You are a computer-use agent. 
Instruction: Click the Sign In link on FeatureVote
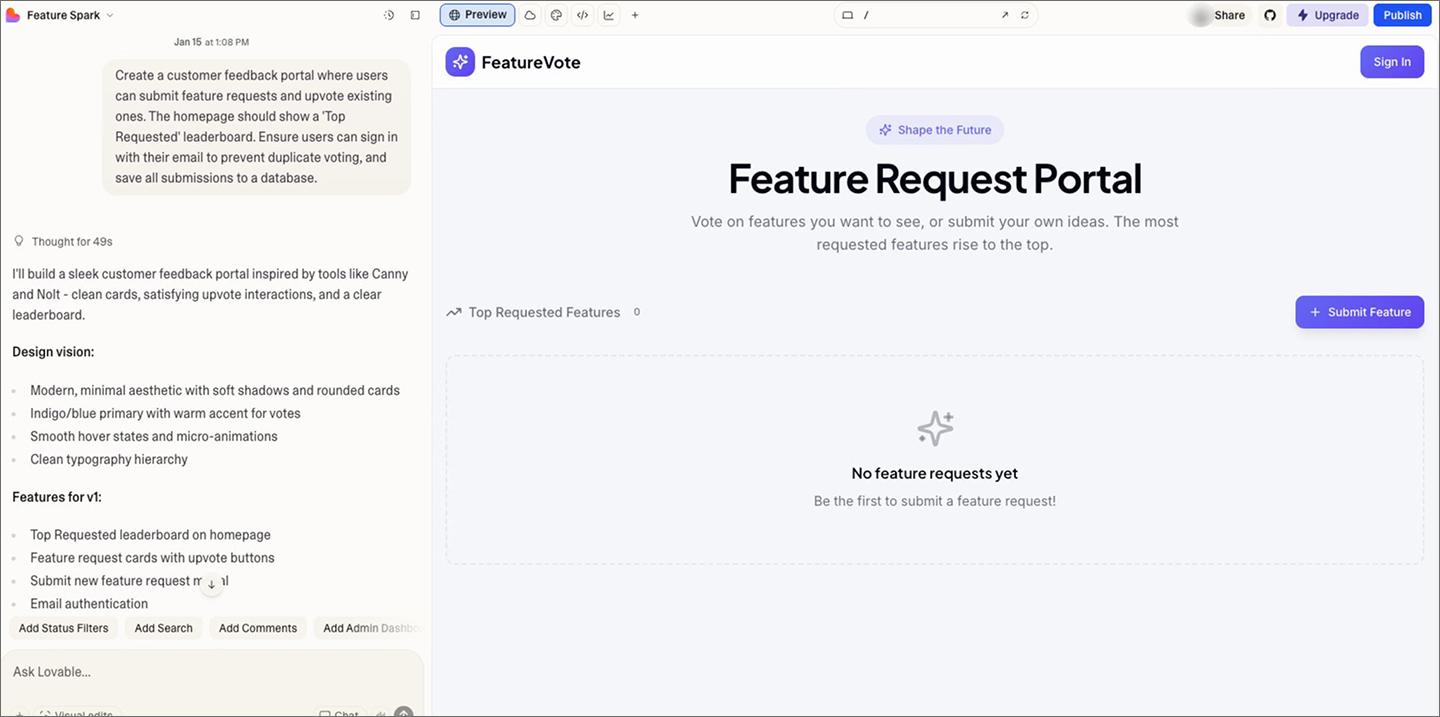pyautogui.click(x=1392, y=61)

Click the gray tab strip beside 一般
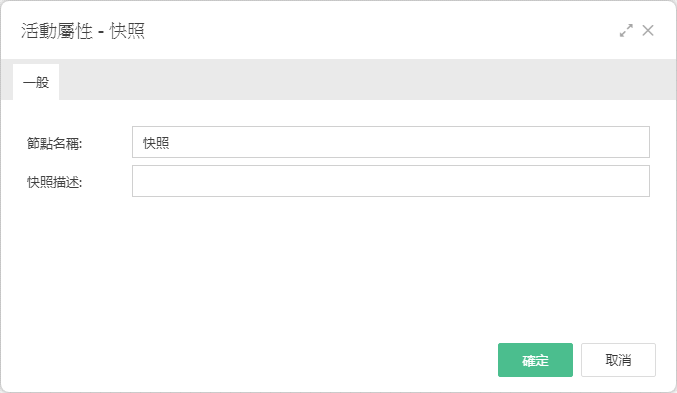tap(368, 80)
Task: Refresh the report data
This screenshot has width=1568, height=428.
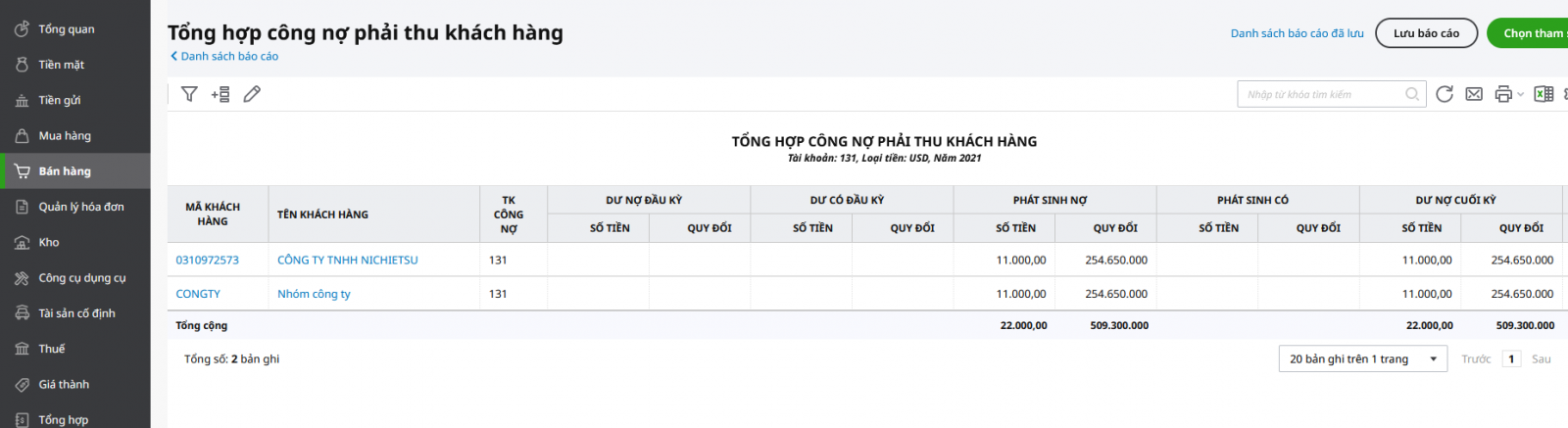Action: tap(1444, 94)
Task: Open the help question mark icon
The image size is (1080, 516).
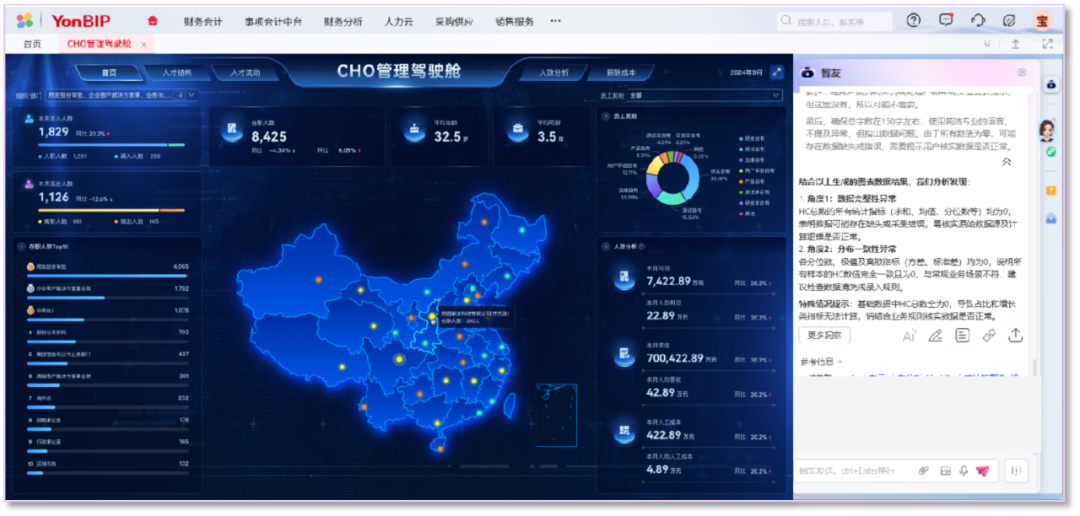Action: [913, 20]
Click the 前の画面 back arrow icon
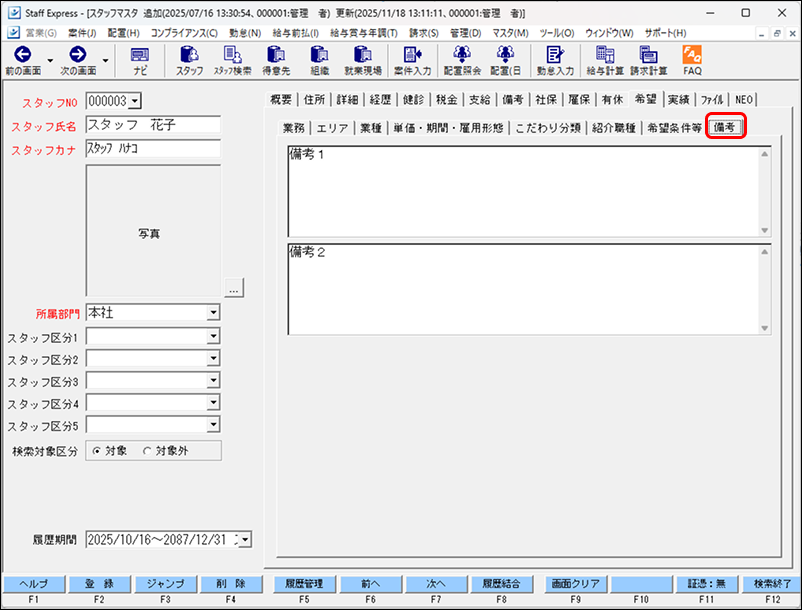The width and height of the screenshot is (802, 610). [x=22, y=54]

* * *

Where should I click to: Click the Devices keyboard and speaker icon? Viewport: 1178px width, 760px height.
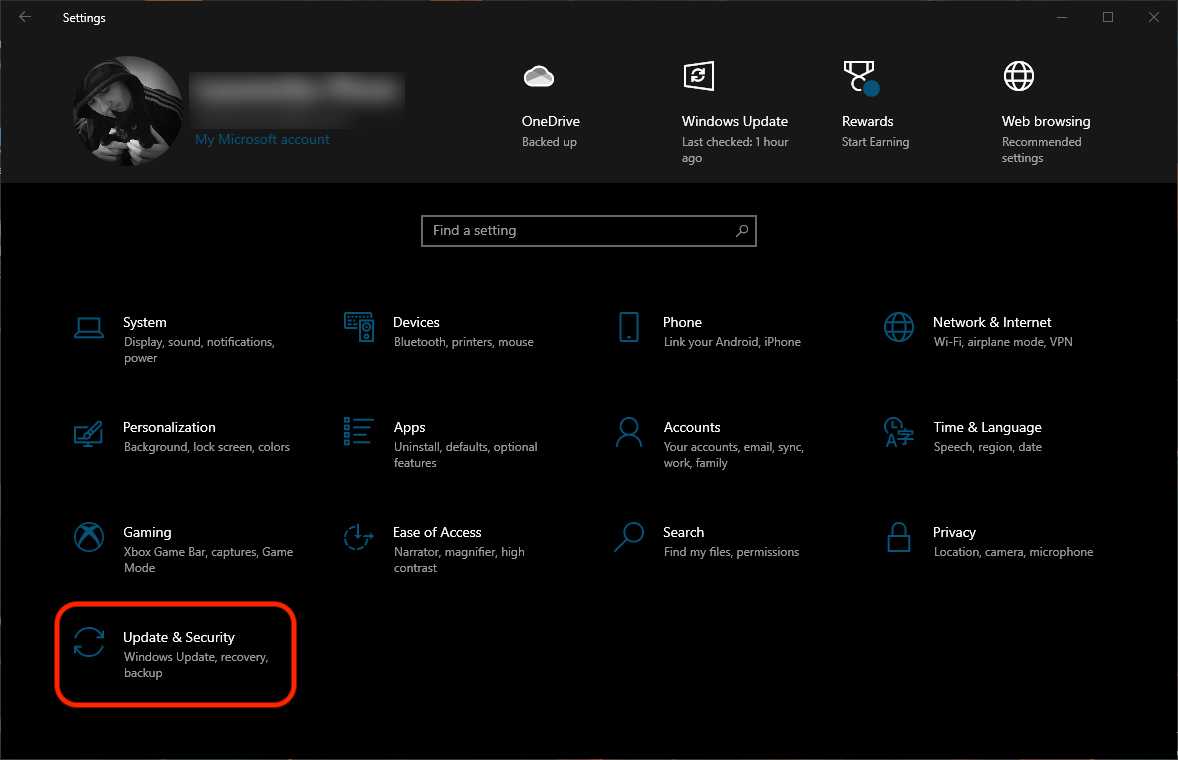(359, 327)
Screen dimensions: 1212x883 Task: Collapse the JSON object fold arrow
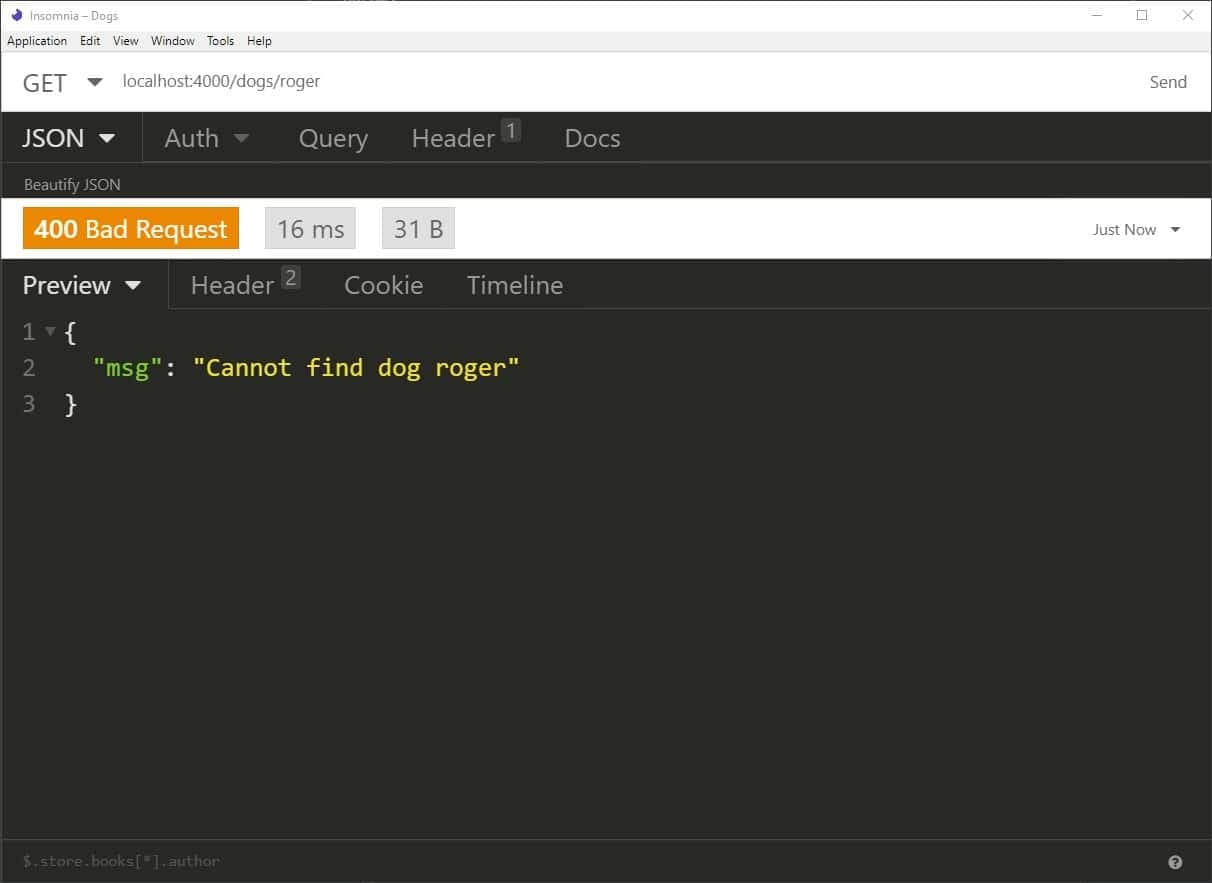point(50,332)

REQUIRED WORK
Output exactly the lines of the listing above that start with the one holding "You are a computer-use agent." and go on through the one holding "Task: Open the help question mark icon"; leave the pictures out.

REPLY TO THE TASK
You are a computer-use agent. 
Instruction: Click the Sign In link on FeatureVote
pyautogui.click(x=1392, y=61)

Click the gray tab strip beside 一般
tap(368, 80)
Task: Refresh the report data
This screenshot has width=1568, height=428.
Action: tap(1444, 94)
Task: Open the help question mark icon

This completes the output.